- Task details
Only one stretch of the data is wanted: the line containing "Categorias mais populares (146, 2045)", the line containing "Jardins em Ho Chi Minh (342, 2121)", and every line between them, copied exactly.

'''

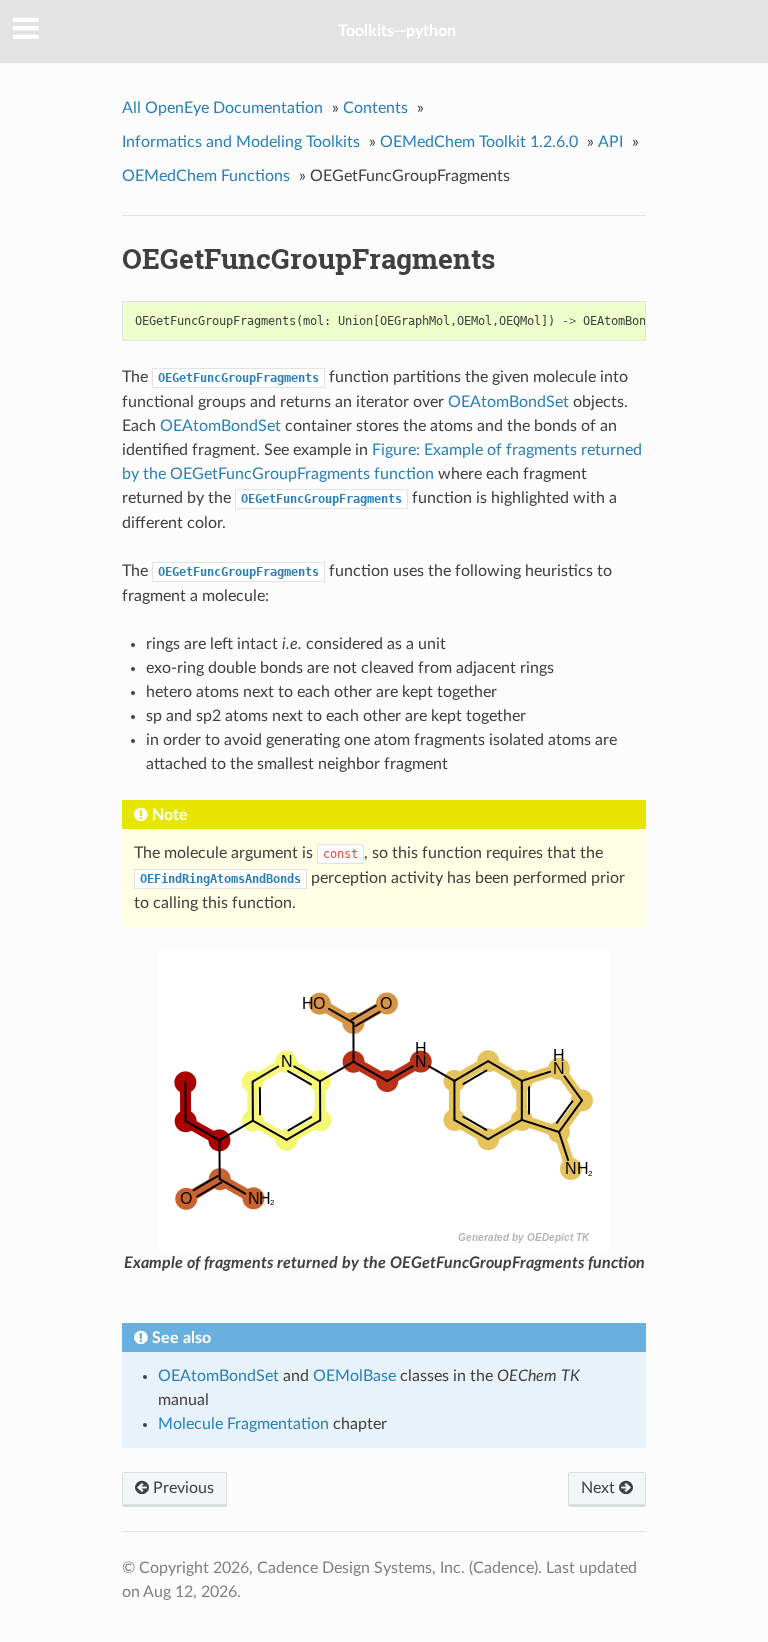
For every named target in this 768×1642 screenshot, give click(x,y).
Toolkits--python (397, 31)
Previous (181, 1488)
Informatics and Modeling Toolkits (241, 142)
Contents (375, 108)
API (610, 142)
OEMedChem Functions (206, 176)
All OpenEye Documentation (222, 108)
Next (600, 1488)
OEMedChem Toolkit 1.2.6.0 (479, 142)
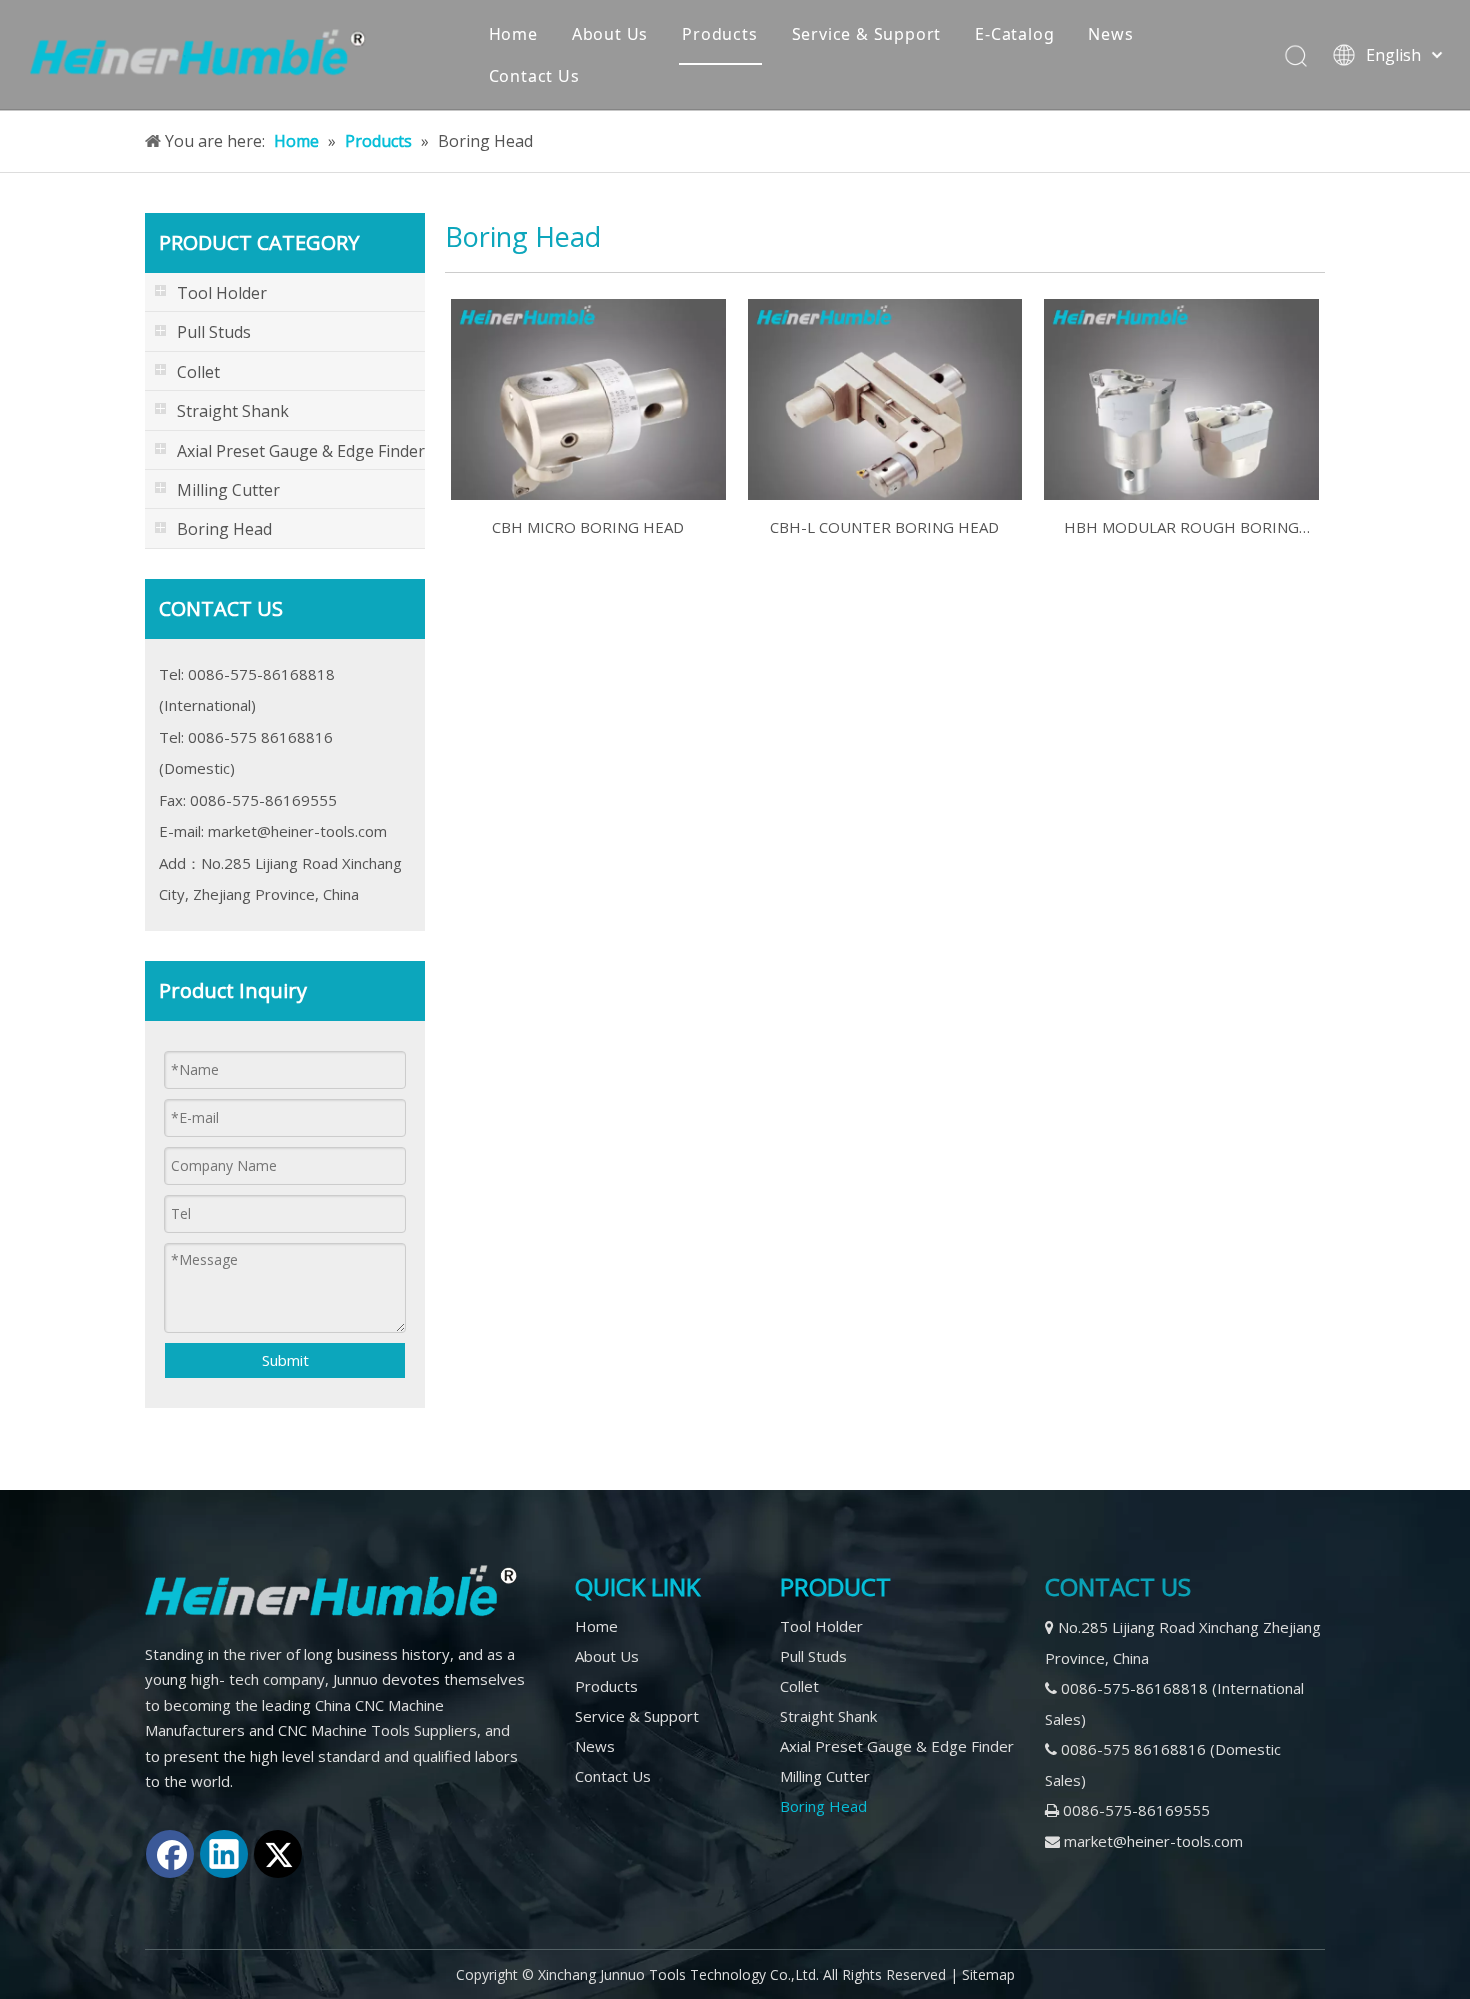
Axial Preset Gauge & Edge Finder (897, 1746)
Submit (285, 1360)
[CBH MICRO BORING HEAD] (588, 398)
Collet (799, 1686)
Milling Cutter (825, 1776)
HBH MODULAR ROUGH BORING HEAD (1181, 529)
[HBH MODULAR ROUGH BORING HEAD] (1181, 398)
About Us (610, 34)
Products (719, 34)
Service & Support (867, 34)
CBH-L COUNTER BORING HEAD (884, 527)
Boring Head (823, 1806)
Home (513, 34)
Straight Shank (828, 1716)
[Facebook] (170, 1854)
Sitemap (988, 1974)
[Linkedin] (224, 1854)
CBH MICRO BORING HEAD (588, 527)
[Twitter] (278, 1854)
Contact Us (534, 76)
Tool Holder (821, 1626)
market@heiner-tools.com (297, 831)
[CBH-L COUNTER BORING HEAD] (885, 398)
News (1110, 34)
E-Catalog (1014, 34)
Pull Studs (813, 1656)
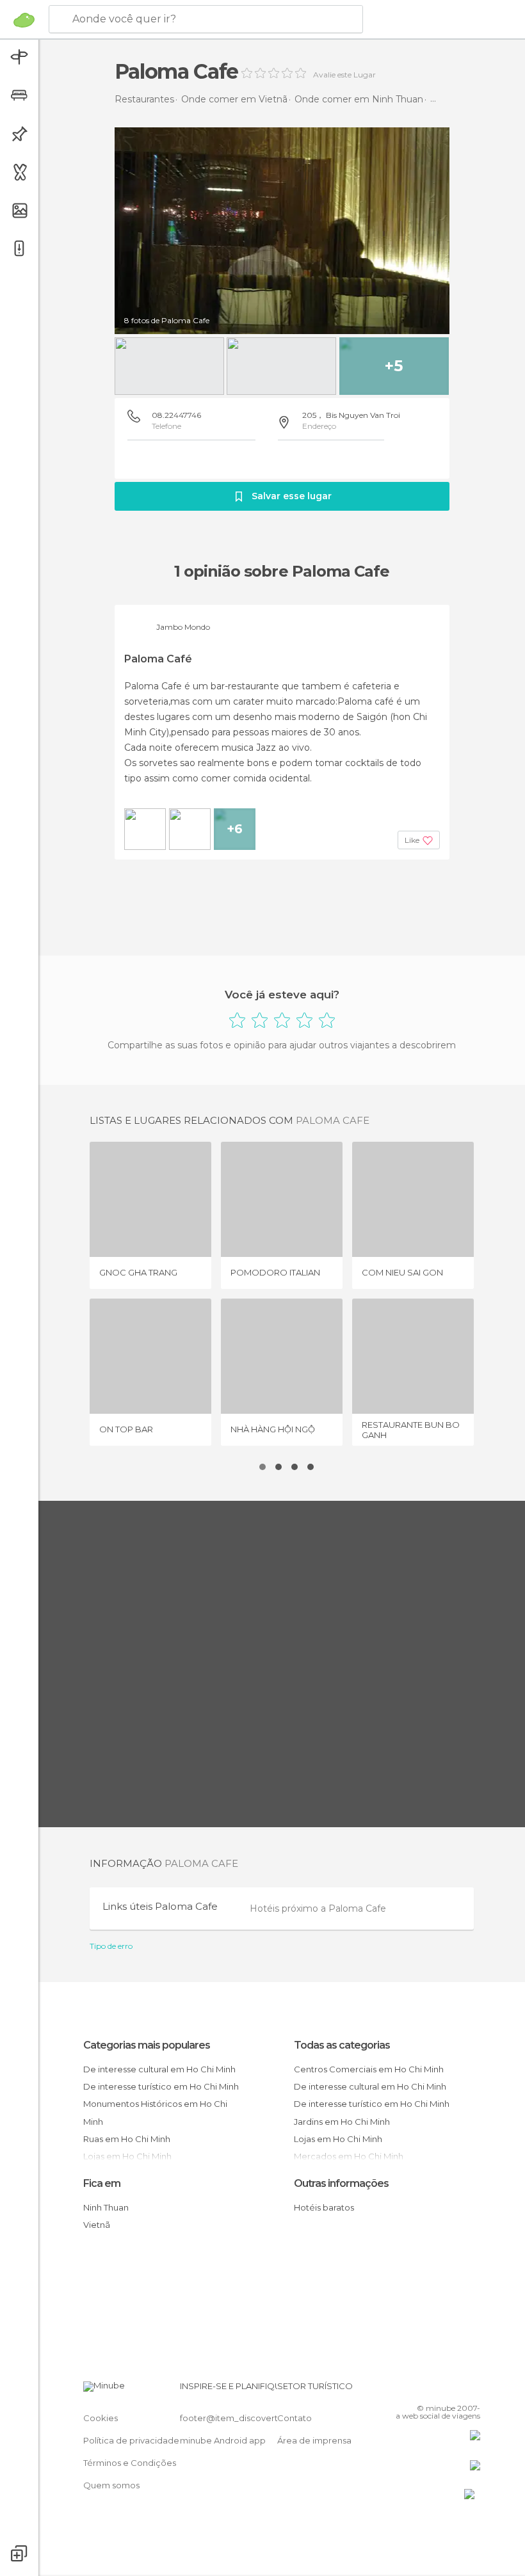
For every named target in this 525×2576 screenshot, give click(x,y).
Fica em (101, 2183)
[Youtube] (471, 2389)
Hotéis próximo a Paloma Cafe (318, 1908)
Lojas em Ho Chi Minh (338, 2139)
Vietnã (96, 2225)
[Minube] (24, 20)
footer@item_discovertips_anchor (251, 2418)
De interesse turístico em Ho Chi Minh (161, 2086)
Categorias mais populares (146, 2045)
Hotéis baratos (324, 2207)
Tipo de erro (111, 1946)
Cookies (100, 2418)
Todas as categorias (342, 2045)
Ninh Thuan (106, 2207)
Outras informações (341, 2183)
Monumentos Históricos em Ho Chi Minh (155, 2112)
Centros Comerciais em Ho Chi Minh (369, 2069)
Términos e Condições (129, 2463)
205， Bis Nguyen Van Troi (351, 415)
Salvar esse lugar (292, 496)
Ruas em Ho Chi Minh (126, 2139)
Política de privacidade (131, 2440)
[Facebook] (422, 2389)
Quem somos (111, 2485)
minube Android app (223, 2440)
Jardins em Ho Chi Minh (342, 2121)
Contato (294, 2418)
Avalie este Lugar (344, 75)
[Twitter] (438, 2389)
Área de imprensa (314, 2440)
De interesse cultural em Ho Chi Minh (159, 2069)
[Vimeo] (455, 2389)
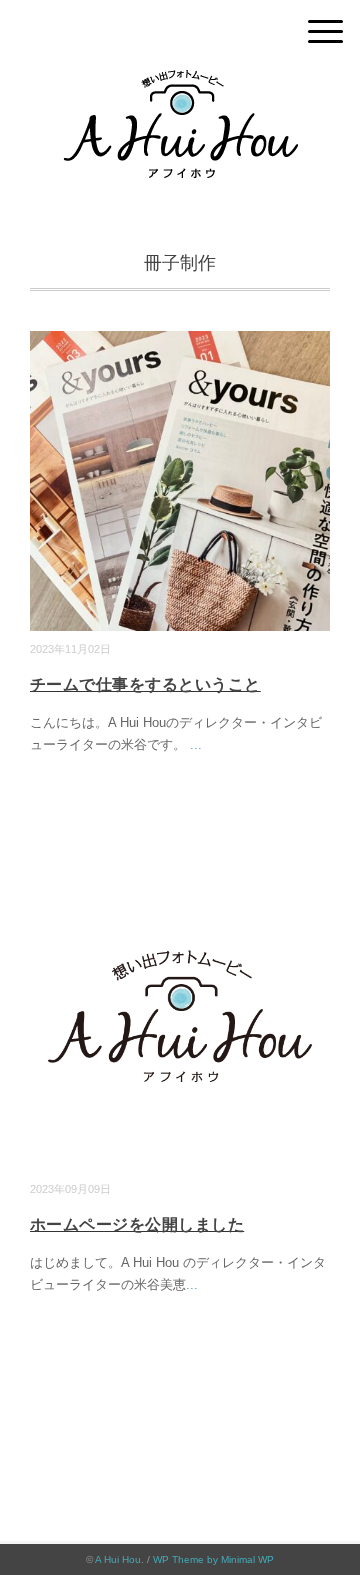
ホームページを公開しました (137, 1224)
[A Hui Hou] (180, 84)
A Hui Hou (118, 1559)
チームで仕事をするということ (145, 684)
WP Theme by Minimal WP (213, 1559)
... (196, 744)
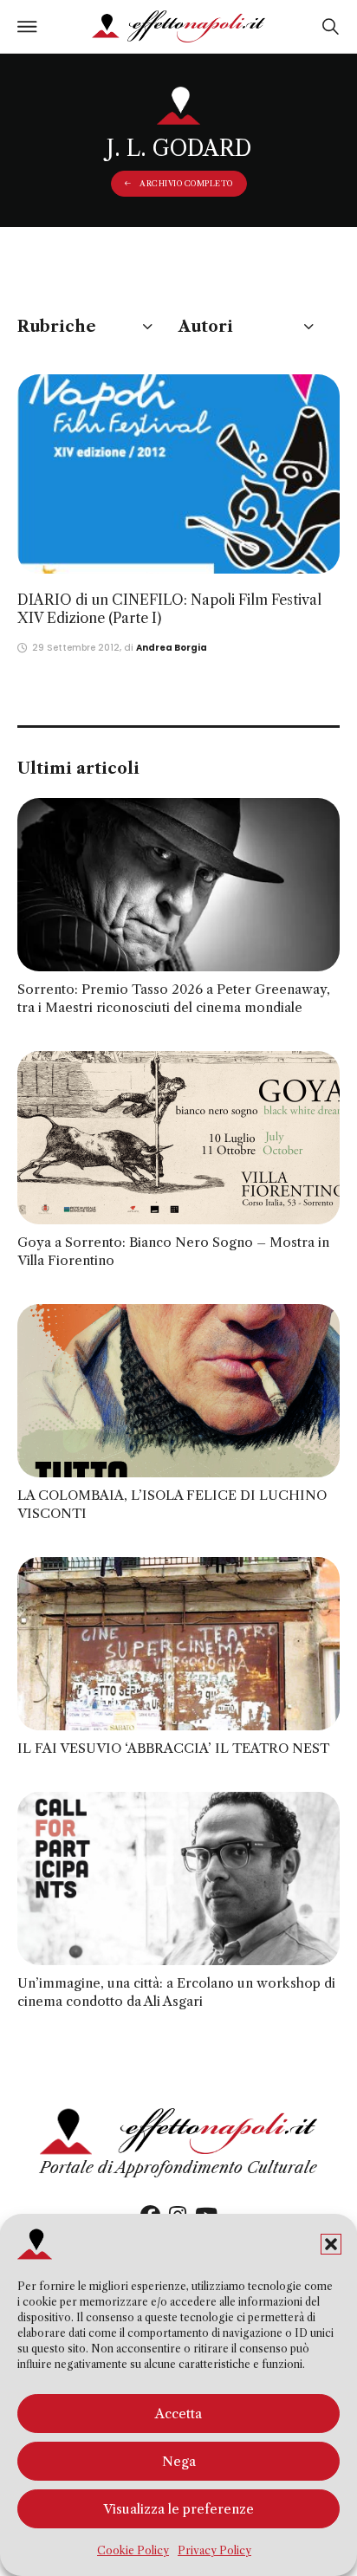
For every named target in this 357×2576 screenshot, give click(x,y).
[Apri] (27, 27)
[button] (331, 2244)
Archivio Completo (186, 183)
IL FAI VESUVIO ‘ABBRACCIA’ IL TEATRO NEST (173, 1748)
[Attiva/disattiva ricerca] (330, 27)
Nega (179, 2461)
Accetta (178, 2413)
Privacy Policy (214, 2550)
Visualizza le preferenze (178, 2509)
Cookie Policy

'''

- Response area
Categorias mais populares (146, 2045)
Hotéis baratos (324, 2207)
Tipo de erro (111, 1946)
Cookies (100, 2418)
Todas as categorias (342, 2045)
Ninh Thuan (106, 2207)
Outras informações (341, 2183)
Monumentos Históricos em Ho Chi Minh (155, 2112)
Centros Comerciais em Ho Chi Minh (369, 2069)
Términos e Condições (129, 2463)
205， Bis Nguyen Van Troi (351, 415)
Salvar esse lugar (292, 496)
Ruas em Ho Chi Minh (126, 2139)
Política de privacidade (131, 2440)
[Facebook] (422, 2389)
Quem somos (111, 2485)
minube Android app (223, 2440)
Jardins em Ho Chi Minh (342, 2121)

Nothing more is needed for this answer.